L'IBIT de BlackRock détient désormais 636 120 BTC — plus que tous ses concurrents réunis. Ses investisseurs incluent des fonds spéculatifs, des fonds de pension, des fonds souverains (comme Mubadala), et des entreprises. Une nouvelle dimension émerge : Bitcoin n'est plus juste un actif — il devient une composante centrale des portefeuilles institutionnels avec un accès direct à travers des structures familières.
Les entreprises rejoignent la partie : des bilans qui brillent avec de l'or numérique
Les entreprises publiques s'impliquent de plus en plus. Strategy et Metaplanet ont déjà investi près d'un milliard de dollars. Twenty One Capital entre en bourse via un accord avec Cantor Fitzgerald et détient 42 000 BTC à son bilan. Strive Asset Management et Asset Entities créent la première entité publique gérée par des réserves de Bitcoin avec un horizon d'investissement allant jusqu'à un milliard de dollars.
Même des banques d'État (comme Bpifrance en France) et des entreprises de l'Inde, du Brésil et d'Indonésie participent. Leur motivation est claire : protection des actifs, croissance de la valeur, et indépendance face aux monnaies nationales sujettes à l'inflation.
Macroéconomie : une tempête qui gonfle les voiles de Bitcoin
Les marchés traditionnels ajoutent du carburant au feu de Bitcoin. Les rendements sur les obligations japonaises à 30 ans battent des records à 3,14 %, mais la demande disparaît. Les investisseurs japonais — traditionnellement de grands détenteurs de la dette américaine — pourraient bientôt commencer des ventes massives, exerçant une pression sur les bons du Trésor et approfondissant les problèmes de liquidité en dollars.
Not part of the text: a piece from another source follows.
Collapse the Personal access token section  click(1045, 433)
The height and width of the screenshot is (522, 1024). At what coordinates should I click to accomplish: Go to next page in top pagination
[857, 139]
En même temps, l'indice du dollar américain chute, et les données de la CFTC montrent des positions courtes record contre lui. C'est fondamental : les investisseurs fuient les dollars pour des actifs réels. Pendant ce temps, l'offre mondiale de monnaie M2 à travers les États-Unis, l'UE, la Chine et le Japon augmente pour le deuxième trimestre consécutif. Historiquement, cela est corrélé avec les rallyes de Bitcoin avec un décalage de 2 à 3 mois.
Le Bitcoin est de plus en plus perçu comme un nouvel actif refuge. Dans un monde où les obligations ne rapportent plus et où le dollar manque de résilience, cette cryptomonnaie à offre limitée émerge comme la nouvelle "mine d'or numérique".
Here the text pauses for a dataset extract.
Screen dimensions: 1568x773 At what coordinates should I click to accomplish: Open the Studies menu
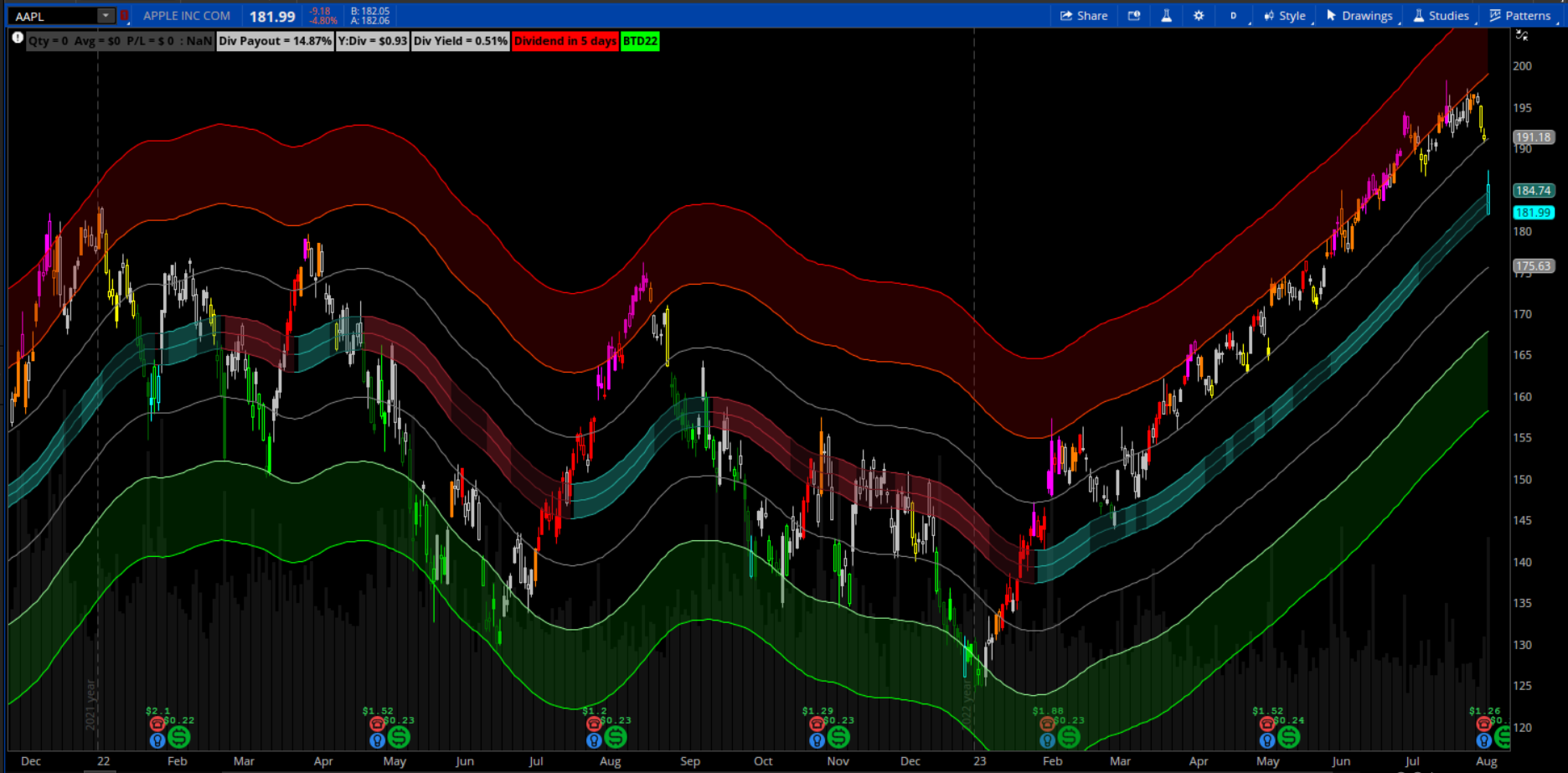point(1441,16)
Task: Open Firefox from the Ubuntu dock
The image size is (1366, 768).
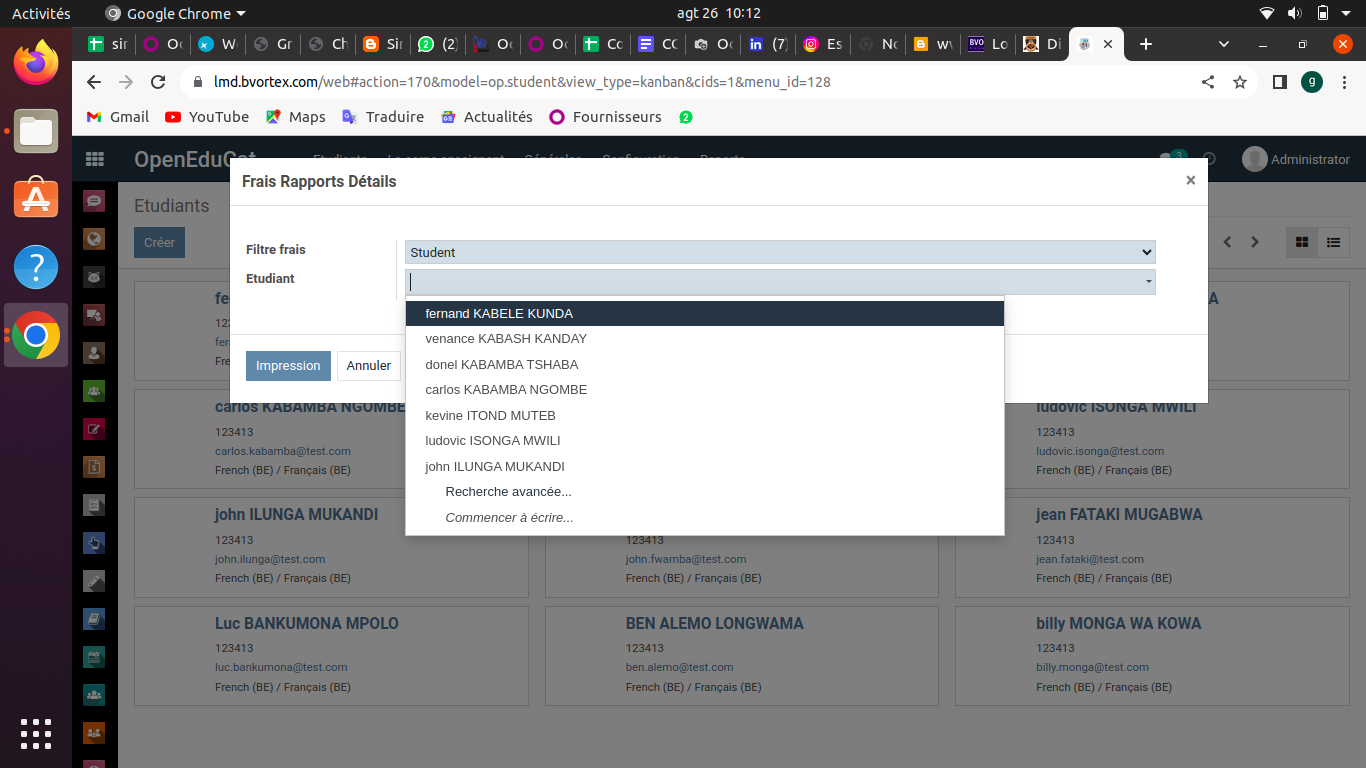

Les investisseurs particuliers manquent le coche ? Bon présage !
Santiment rapporte que malgré le rallye, l'activité sociale liée au Bitcoin reste à des niveaux de "marché baissier". Les requêtes de recherche et les discussions sur les réseaux sociaux sont minimales. Paradoxalement, cela accompagne souvent des tendances haussières soutenues — les spéculateurs restent sur la touche tandis que les grands acteurs accumulent tranquillement.
Les données de Binance corroborent cela. Selon CryptoQuant, le ratio spot-à-futures est tombé à 4,9 — le plus bas depuis 18 mois. Cela indique que les traders se concentrent davantage sur la spéculation à court terme avec effet de levier plutôt que sur la détention à long terme. Bien que cela puisse augmenter la volatilité, cela ne remet pas en question les fondamentaux.
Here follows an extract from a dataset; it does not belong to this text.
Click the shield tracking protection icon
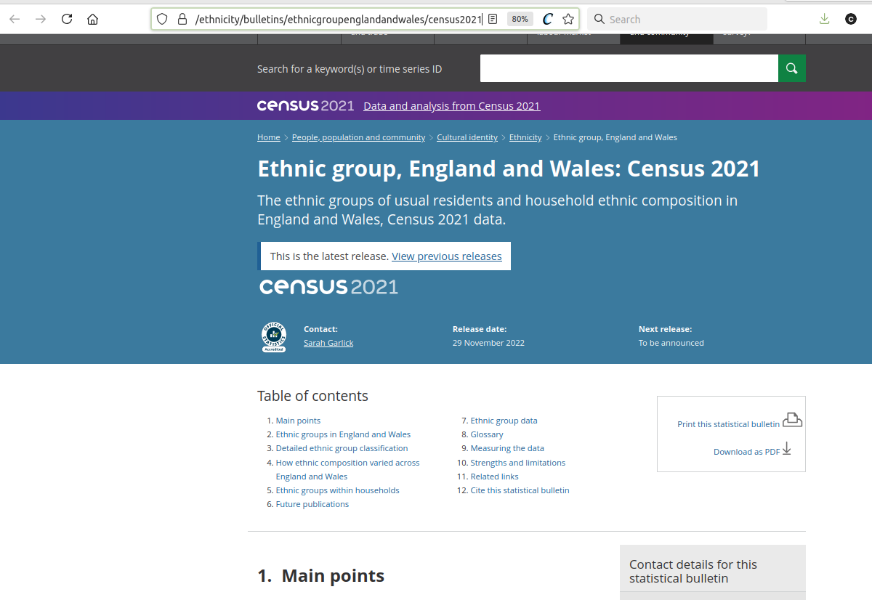pos(163,19)
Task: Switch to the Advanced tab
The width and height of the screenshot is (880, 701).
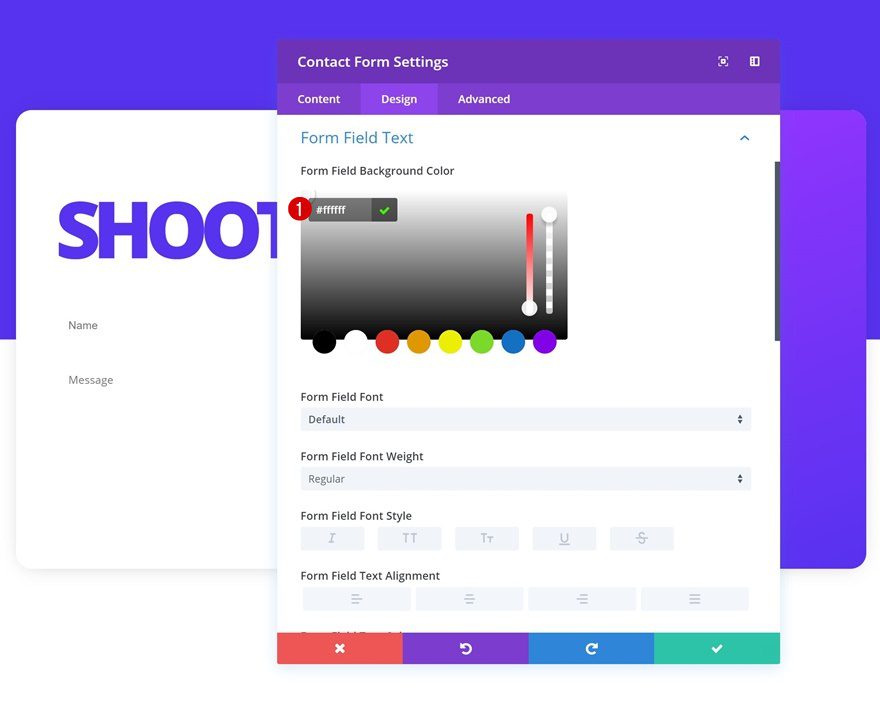Action: (483, 99)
Des profits sans prises de bénéfices : le marché reste stable
Un autre signal clé : les données sur les profits/pertes non réalisés montrent que les profits sont largement distribués, mais personne ne se précipite pour encaisser. C'est un fort signe de stabilité du marché — des corrections brutales suivent souvent des prises de bénéfices massives par des acteurs à court terme, ce qui n'est pas le cas actuellement.
Perspectives à court terme (jusqu'à fin juin) :
Haute probabilité d'atteindre 120 000 $, surtout compte tenu des entrées continues dans les ETFs et de l'absence de ventes de correction.
Une volatilité accrue est probable en raison de la domination des futures. Des replis à 105 000–107 000 $ sont possibles, mais pas critiques.
Perspectives à long terme (jusqu'à fin 2025) :
Si l'accumulation institutionnelle actuelle et la croissance mondiale de la M2 se poursuivent, la fourchette de 150 000–180 000 $ semble réaliste.
Principaux risques : régulation agressive des ETFs, décisions politiques de la Réserve fédérale, et potentielles crises de liquidité.